During that 12 or so hours of golf, the gallons of beer consumed is off the charts and a percentage of those consuming it eventually become belligerent and can affect the outcome of the event by yelling during a backswing or otherwise getting in someone’s ear.

The Tour has been loath to deal with the overserving issue, because not only is it a great money-maker, but with Michelob Ultra as the “Official Beer Sponsor of the PGA Tour” through 2024, how can they turn off the taps?

Even baseball stops serving after the seventh inning.

Can you really see the Tour curtailing gambling, even if the troubling numbers come close to those of the U.K.?

> Germany’s Yannik Paul needed a birdie on the 72nd hole to win his first DP World Tour event at the Mallorca Golf Open on Sunday.

Paul, 28, beat fellow countryman Nicolai Von Dellingshusen and England’s Paul Waring.

“I had a lot of really good chances the last couple of days but to finish like this is a dream come true, it couldn’t be any better,” Paul said. “I’m just so happy honestly, my girlfriend and I just worked a lot on my mental side, we were dreaming that she could be there for my first win and she was here now so it’s unbelievable.”

So, after the cheers died down, I wondered how many Germans have won on the DP World Tour.

The answer is seven, including Paul. How many can you name?

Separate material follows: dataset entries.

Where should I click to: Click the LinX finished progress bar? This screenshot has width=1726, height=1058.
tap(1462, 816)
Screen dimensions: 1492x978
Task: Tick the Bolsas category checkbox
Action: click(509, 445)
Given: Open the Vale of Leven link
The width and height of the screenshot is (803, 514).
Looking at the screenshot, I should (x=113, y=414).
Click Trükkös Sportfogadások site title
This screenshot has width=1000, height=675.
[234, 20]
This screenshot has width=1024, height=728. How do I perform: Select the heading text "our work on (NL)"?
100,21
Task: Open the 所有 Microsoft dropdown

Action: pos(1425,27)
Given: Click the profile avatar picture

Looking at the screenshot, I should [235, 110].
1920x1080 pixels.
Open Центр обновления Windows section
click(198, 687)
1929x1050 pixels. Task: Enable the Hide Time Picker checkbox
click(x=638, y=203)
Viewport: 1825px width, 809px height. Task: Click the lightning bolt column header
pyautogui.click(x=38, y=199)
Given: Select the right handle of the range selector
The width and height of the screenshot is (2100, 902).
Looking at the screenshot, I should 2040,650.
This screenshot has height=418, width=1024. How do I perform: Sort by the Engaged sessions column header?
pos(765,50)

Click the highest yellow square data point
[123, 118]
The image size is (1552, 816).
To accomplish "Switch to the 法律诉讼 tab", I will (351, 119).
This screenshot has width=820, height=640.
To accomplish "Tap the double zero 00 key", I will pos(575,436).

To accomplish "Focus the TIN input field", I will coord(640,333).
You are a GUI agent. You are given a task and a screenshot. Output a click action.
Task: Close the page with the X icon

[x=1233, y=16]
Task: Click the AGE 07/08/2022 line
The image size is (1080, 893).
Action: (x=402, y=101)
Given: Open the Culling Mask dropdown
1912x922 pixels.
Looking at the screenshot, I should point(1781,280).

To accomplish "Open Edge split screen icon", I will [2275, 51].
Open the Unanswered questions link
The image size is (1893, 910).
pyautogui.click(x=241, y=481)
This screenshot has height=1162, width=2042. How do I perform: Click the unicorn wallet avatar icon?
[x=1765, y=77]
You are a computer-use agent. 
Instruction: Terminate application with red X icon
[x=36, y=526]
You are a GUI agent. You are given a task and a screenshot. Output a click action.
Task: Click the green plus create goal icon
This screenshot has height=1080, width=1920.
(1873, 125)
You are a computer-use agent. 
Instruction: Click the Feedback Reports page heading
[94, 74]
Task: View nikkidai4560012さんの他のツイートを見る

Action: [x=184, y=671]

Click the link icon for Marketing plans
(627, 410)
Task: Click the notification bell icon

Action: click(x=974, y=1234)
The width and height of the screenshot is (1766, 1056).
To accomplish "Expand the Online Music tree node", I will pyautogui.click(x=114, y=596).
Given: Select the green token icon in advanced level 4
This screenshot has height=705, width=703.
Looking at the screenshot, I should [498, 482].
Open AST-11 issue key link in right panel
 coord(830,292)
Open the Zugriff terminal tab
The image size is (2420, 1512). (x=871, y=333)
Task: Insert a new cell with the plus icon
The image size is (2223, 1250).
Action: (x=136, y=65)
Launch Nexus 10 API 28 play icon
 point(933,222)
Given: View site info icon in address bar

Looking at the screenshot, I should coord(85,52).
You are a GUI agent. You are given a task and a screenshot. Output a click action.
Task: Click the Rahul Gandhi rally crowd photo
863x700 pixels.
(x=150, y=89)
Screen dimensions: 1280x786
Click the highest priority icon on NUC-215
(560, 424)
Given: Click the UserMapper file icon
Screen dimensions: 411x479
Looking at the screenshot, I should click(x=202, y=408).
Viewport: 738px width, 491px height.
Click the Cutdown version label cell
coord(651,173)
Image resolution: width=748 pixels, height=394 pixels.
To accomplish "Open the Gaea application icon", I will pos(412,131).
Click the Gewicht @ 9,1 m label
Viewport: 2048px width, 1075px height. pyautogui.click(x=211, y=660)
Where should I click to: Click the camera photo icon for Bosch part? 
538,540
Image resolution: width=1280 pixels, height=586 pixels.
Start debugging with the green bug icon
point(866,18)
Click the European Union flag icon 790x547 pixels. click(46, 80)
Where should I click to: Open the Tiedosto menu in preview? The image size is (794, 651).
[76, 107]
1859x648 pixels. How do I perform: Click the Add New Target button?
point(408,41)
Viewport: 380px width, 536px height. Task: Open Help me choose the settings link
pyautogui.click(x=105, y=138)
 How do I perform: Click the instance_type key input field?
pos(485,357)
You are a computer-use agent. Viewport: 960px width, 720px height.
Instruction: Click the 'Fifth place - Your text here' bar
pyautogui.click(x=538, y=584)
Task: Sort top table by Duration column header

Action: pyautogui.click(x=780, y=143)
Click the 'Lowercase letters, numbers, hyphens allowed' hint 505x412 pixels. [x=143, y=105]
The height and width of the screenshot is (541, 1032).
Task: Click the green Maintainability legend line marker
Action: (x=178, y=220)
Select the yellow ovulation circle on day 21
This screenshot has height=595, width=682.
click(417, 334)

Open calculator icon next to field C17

Answer is at the bottom.

> Three-putting is maybe the most deflating thing a PGA Tour player can experience—unless they 4-putt or, God forbid, 5-putt.

I think 5-putting, even at this level, is cause for thinking about chucking the clubs and turning to tennis, but that’s just speculation on my part.

For the record, there were 9,663 3-putts, 140 4-putts and three 5-putts on the PGA Tour in the 2021-22 season.

Let’s get the suspense out of the way: the 5-putts were Kevin Na in the third round of the Masters on the par-3 16th hole and Cameron Percy in the final round of the RBC Canadian Open on the par-4 2nd hole, plus Keegan Bradley in the second round of the Players Championship on the 16th hole after reaching the par 5 in two (though he was assessed a two-shot penalty on the green for playing a ball from the wrong spot after a gust of wind moved it; the two shots were counted as putts).

Long-hitting Cameron Champ was the king of 4-putting last season, with a total of four, two coming at the Farmers Insurance Open, one at the RBC Canadian Open and one other at the Wyndham Championship.

The course with the most 4-putts was the Old Course at St. Andrews during the Open Championship with 12.

The lucky 12 included Adri Arnaus, Stewart Cink, Bryson DeChambeau, Padraig Harrington, Rikuya Hoshino, Takumi Kanaya, Chan Kim, Pablo Larrazabal, David Law, Hideki Matsuyama, Keith Mitchell and Xander Schauffele.

Interestingly, the par-4, 414-yard 6th hole is named Heathery and was responsible for four of the 4-putts on the Old Tom Morris layout and, oddly, three of the four incidents occurred when the player hit the green in regulation.

One last nugget from the 4-putts of last season, most came after hitting the green in regulation. Of the 140, only 15 4-putts came after missing the green in regulation.

So, what to glean from this? The bigger the greens, the easier to 4-putt? Or maybe putting for birdie isn’t all it’s cracked up to be since a majority of 3-putts came after hitting the green in regulation.

> As for those seven German winners on the DP World Tour, Bernhard Langer is atop the list with 42 wins in 510 tournaments played.

Then it’s Martin Kaymer (11), Alex Cejka and Marcel Siem (4), Sven Struver (3), Tobias Dier (2) and now Yannik Paul.

If you got Struver and/or Dier, consider yourself among the most ardent DP World Tour fans. Or maybe you’re German.